November 30, 2015 / 6:18 PM / in 3 years

Na Otan, Turquia mantém justificativa de derrubada de caça russo

BRUXELAS (Reuters) - O primeiro-ministro da Turquia descartou nesta segunda-feira qualquer insinuação de que seu país deveria se desculpar por abater um avião da Rússia em seu espaço aéreo na semana passada, depois de receber forte apoio da Organização do Tratado do Atlântico Norte (Otan) ao direito de se defender.

Secretário-geral da Otan, Jens Stoltenberg (à direita), recebe o primeiro-ministro da Turquia, Ahmet Davutoglu, na sede da aliança em Bruxelas, na Bélgica, nesta segunda-feira. 30/11/2015 REUTERS/François Lenoir

Seis dias após o país membro da aliança derrubar o bombardeiro russo no primeiro incidente do tipo conhecido desde a Guerra Fria, a maioria dos pedidos de calma foi ignorada, já que a Turquia se recusa a ceder e a Rússia reage com sanções.
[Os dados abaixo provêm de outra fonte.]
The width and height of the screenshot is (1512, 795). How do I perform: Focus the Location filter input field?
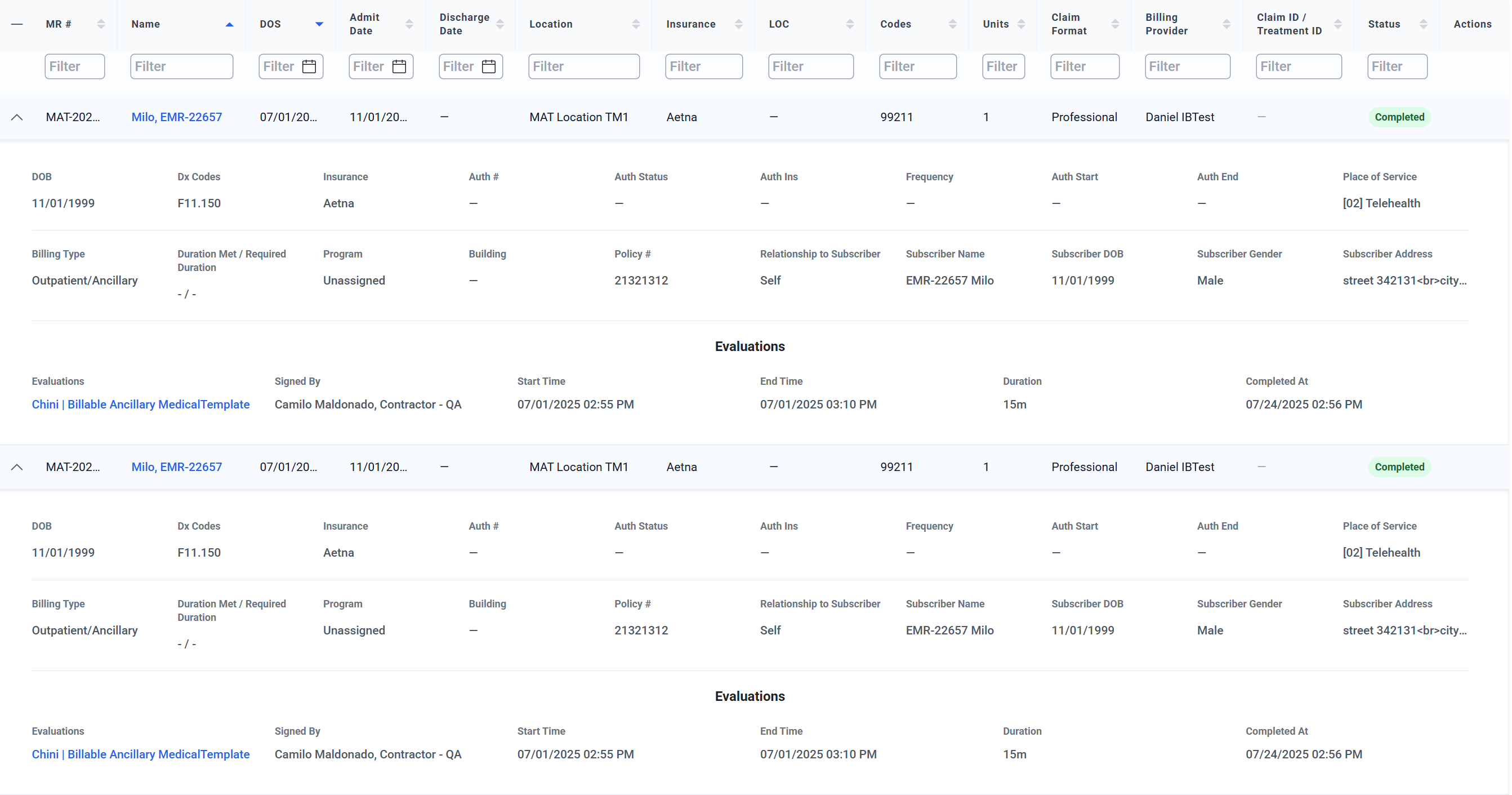[583, 66]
“Nenhum país deveria nos pedir para nos desculparmos”, declarou o premiê, Ahmet Davutoglu, a repórteres após uma reunião com o secretário-geral da Otan, Jens Stoltenberg, na sede da entidade, em Bruxelas.

“A proteção de nossas fronteiras terrestres, de nosso espaço aéreo, não é só um direito, é uma obrigação”, afirmou. “Pedimos desculpas por cometer erros, não por cumprir nossa obrigação.”
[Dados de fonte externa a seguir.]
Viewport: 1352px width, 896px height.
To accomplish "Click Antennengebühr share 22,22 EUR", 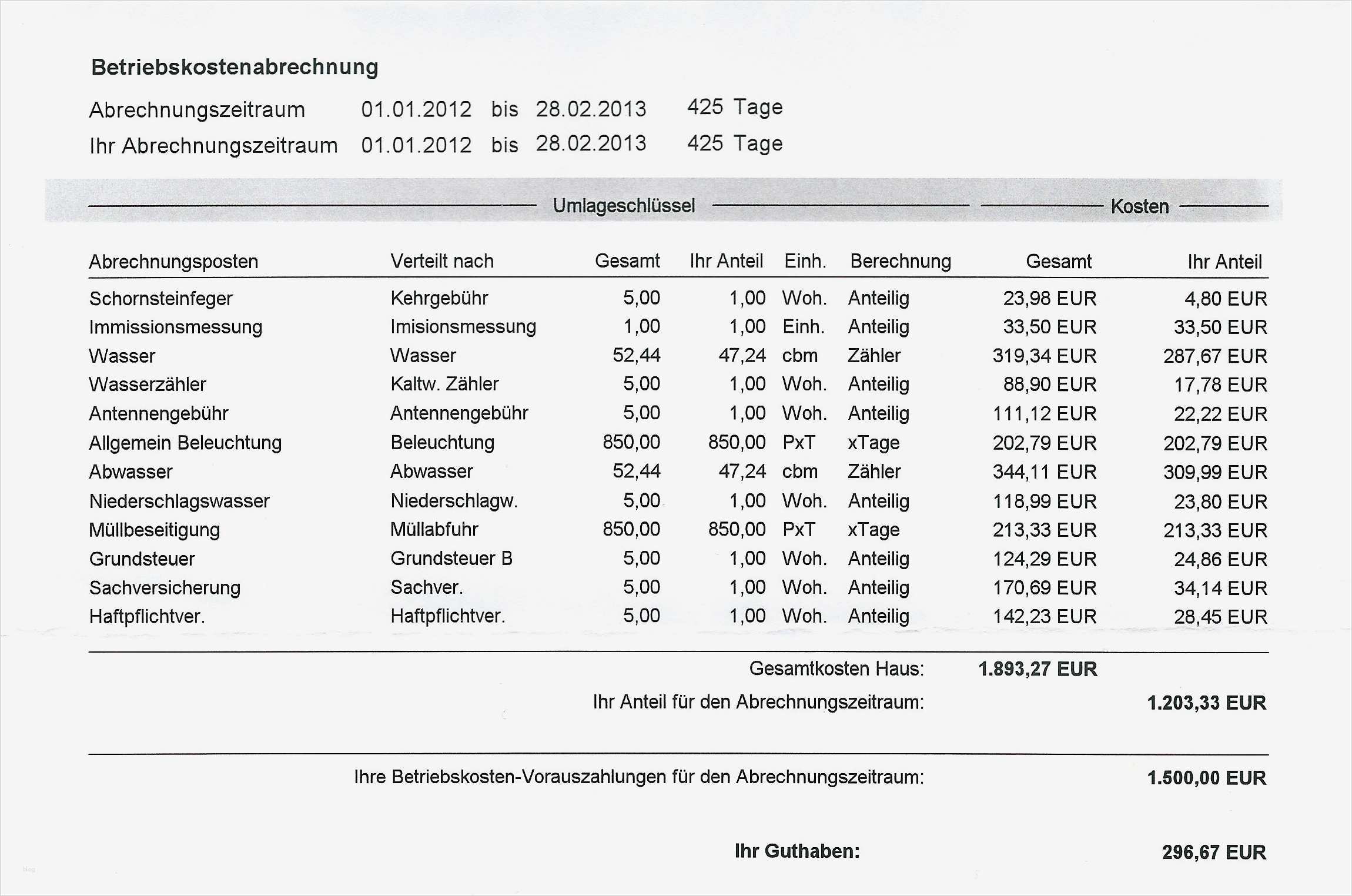I will point(1220,414).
O presidente russo, Vladimir Putin, disse em 26 de novembro estar esperando uma desculpa depois que a Força Aérea turca derrubou o caça Su-24 perto da divisa entre Turquia e Síria. As autoridades russas declararam que o avião jamais esteve sobre a Turquia.

Putin também disse que a Rússia informou o plano de voo do caça aos Estados Unidos, algo que o enviado norte-americano à Otan negou nesta segunda-feira, dizendo que a cooperação entre seu país e os russos na Síria se limita a regras mais amplas sobre medidas de segurança.
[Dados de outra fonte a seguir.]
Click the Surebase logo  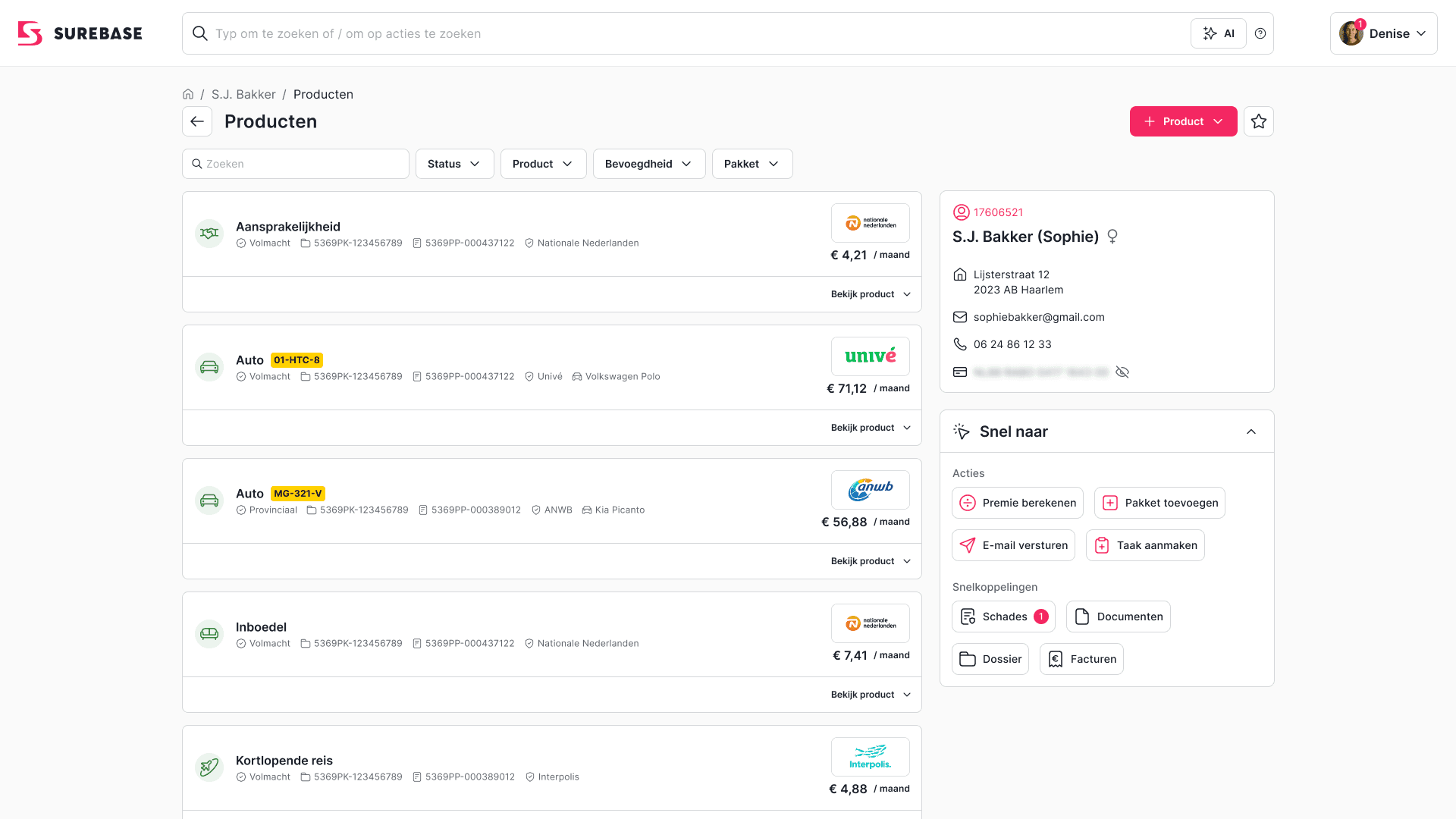pos(80,33)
“Os dados dos EUA que eu vi corroboram a versão dos eventos da Turquia. O avião estava na Turquia, estava atuando na Turquia, foi alertado repetidamente”, afirmou o embaixador Douglas Lute a repórteres.

“Não foi emitido nenhum plano de voo para uma violação do espaço aéreo da Otan.”

Após o encontro com Stoltenberg, durante o qual a Turquia recebeu apoio da aliança para seu direito de autodefesa, Davutoglu também alertou que tais incidentes continuam sendo um risco, enquanto a Rússia e a coalizão liderada pelos EUA que bombardeia o Estado Islâmico na Síria trabalharem separadamente.

“Se houver duas coalizões funcionando no mesmo espaço aéreo contra o Estado Islâmico, estes tipos de incidentes serão difíceis de evitar”, declarou Davutoglu.